Username checks out...
Once is happenstance. Twice is coincidence. Three times is enemy action. Four times is Official GNOME Policy.

User avatar
Hallvor
Global Moderator
Global Moderator
Posts: 2029
Joined: 2009-04-16 18:35
Location: Kristiansand, Norway
Has thanked: 139 times
Been thanked: 206 times

Re: How to deal with permissions?

#3 Post by Hallvor »

Code: Select all

$ su -

Code: Select all

# apt install krusader
Launch the application Krusader from the menu

Look in Krusader's Tools menu --> Start Root Mode Krusader

Have fun.
[HowTo] Install and configure Debian bookworm
Debian 12 | KDE Plasma | ThinkPad T440s | 4 × Intel® Core™ i7-4600U CPU @ 2.10GHz | 12 GiB RAM | Mesa Intel® HD Graphics 4400 | 1 TB SSD

CwF
Global Moderator
Global Moderator
Posts: 2638
Joined: 2018-06-20 15:16
Location: Colorado
Has thanked: 41 times
Been thanked: 192 times

Re: How to deal with permissions?

#4 Post by CwF »

I think the sheep herder is making fun of you...

Anyway, to the linux user down in the land of the free, unfortunately there is more than one way to do it and more than one way to screw it up. There is not enough info as to this (your) problem but it sounds like a permission battle between user and root, and not user and another user. Personally, 'administrator' is not strictly linux, at all. I don't use dolphin, but imho the user file manager should have context options to 'something "as root"', routed through polkit.

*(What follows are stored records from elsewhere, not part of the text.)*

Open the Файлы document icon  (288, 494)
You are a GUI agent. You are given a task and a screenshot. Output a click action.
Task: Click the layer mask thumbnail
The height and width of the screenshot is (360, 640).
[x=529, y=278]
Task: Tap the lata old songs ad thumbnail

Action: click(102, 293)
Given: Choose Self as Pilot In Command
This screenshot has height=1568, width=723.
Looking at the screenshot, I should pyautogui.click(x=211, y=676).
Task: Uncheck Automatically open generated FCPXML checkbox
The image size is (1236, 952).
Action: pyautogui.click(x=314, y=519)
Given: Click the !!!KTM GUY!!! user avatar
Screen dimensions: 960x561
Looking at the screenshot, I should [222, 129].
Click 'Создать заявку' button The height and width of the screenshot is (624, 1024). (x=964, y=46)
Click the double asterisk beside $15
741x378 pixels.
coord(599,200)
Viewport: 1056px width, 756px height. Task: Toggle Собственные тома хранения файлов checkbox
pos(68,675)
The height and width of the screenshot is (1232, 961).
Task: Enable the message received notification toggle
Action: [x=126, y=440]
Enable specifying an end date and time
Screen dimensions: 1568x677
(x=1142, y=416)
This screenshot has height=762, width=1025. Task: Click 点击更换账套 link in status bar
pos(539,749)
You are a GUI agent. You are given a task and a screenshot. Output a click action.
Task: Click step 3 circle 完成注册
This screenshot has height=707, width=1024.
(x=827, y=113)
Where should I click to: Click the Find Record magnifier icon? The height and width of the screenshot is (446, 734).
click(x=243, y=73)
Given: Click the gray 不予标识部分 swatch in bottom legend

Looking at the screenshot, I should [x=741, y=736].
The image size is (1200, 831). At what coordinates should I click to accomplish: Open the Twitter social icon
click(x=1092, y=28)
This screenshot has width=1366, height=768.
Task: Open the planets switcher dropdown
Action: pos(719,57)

It depends on how you mount things. CLI mounts, udisk2, systemd, pmount, and their options, etc .

Optionally you can base things on group guid, or user uid. Wheel is more common is other distros, debian could use staff, or piecemeal with odd groups like plugdev or libvirt.

I use 'all of the above' so don't have a single answer except work within a user file manager and extend it however that DE likes to do so. Don't use elevated privilege within the user file space, don't change permissions outside of it. As a simple last resort for a shared data partition use a FS that doesn't respect permissions, like vfat, if appropriate. You can with most methods 'unmask', or 'allow others'

Windowized thinking seems more common now. I think linux permissions are silly, when there is a work around that means it's not about 'security', it means the method is an organic ad-hoc mix of the moment...

User avatar
dilberts_left_nut
Administrator
Administrator
Posts: 5346
Joined: 2009-10-05 07:54
Location: enzed
Has thanked: 12 times
Been thanked: 66 times

Re: How to deal with permissions?

#5 Post by dilberts_left_nut »

You're doing it wrong.

Put your data (and 'themes' and 'tweaks' and such-like crap) in your home directory.
You can still keep it on another filesystem, just mount it in your home directory.
AdrianTM wrote:There's no hacker in my grandma...

floridamanuseslinux
Posts: 3
Joined: 2022-05-23 16:48
Has thanked: 5 times

Re: How to deal with permissions?

#6 Post by floridamanuseslinux »

dilberts_left_nut wrote: 2022-05-23 20:55 You're doing it wrong.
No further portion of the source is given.